Breaking Down the Barriers Between Static Research and Dynamic Scientific Discovery
James Zou Jiacheng Miao Jonathan Pritchard

Research papers are traditionally require readers and reviewers to interpret code, methods, and results independently. Paper2Agent aims to transform published research into interactive AI agents allowing quick and easy validation of technical claims. 

Developed by a team at Stanford University, the framework enables research papers to respond to questions, execute their own code, and guide users through methodologies, helping to make advanced scientific knowledge more accessible and actionable for a broad range of researchers and engineers.

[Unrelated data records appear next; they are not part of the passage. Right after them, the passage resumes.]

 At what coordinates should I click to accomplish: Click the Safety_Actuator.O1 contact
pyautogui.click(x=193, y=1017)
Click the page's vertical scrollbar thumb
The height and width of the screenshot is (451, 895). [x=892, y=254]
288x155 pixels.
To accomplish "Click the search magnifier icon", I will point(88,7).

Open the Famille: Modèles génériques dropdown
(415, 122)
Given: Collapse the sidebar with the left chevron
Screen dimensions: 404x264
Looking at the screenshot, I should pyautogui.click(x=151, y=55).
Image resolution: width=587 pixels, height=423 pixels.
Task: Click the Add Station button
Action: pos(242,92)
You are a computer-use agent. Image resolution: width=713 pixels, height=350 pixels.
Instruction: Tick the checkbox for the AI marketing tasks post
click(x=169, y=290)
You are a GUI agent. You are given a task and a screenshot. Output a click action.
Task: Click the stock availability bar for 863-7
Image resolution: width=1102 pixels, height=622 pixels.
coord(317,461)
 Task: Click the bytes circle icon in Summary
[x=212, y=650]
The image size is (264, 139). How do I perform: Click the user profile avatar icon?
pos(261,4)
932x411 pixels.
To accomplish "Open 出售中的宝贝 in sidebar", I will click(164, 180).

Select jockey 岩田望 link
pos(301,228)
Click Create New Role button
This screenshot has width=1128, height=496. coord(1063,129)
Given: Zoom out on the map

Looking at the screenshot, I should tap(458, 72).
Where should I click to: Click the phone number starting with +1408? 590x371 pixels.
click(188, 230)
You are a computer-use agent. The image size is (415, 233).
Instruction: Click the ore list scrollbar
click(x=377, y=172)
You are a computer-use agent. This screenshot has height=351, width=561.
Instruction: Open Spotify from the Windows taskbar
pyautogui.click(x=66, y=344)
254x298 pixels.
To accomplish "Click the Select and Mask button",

The Problem & The Solution

Anyone who has tried to reproduce results from a research paper knows the frustration. Whether you are interested in using the technology or are helping with peer reviews, reproducibility is a notorious problem.

You may download the code, wrestle with dependencies, decipher minimal documentation, and often spend more time fighting with the setup than exploring the actual science. This barrier between published research and real life implementation creates a significant bottleneck in scientific progress, limiting both reproducibility and the adoption of innovations.

Paper2Agent aims to simplify this process by automatically converting research papers and their associated codebases into interactive AI agents available through an MCP server(Model Context Protocol). 

These agents actively assist users through natural language interactions, execute complex workflows, and provide the kind of guidance that would typically require direct communication with the original authors.

Key Features

  • Automated Agent Generation: Transforms any research codebase into an interactive AI agent with minimal human intervention

  • Multi-Agent Pipeline: Uses specialized AI agents for tutorial scanning, code execution, tool extraction, and testing

  • MCP Integration: Creates Model Context Protocol servers that work seamlessly with Claude Code and other AI assistants

  • Comprehensive Testing: Automatically generates and runs tests to ensure extracted tools work reliably

  • Natural Language Interface: Enables complex scientific queries through conversational interactions

Why I Like It

What makes Paper2Agent particularly compelling is its approach to democratizing access to cutting-edge research and facilitating peer review. Rather than requiring users to become experts in every tool and method they want to use, it creates knowledgeable assistants that can guide both novices and experts through complex scientific workflows. 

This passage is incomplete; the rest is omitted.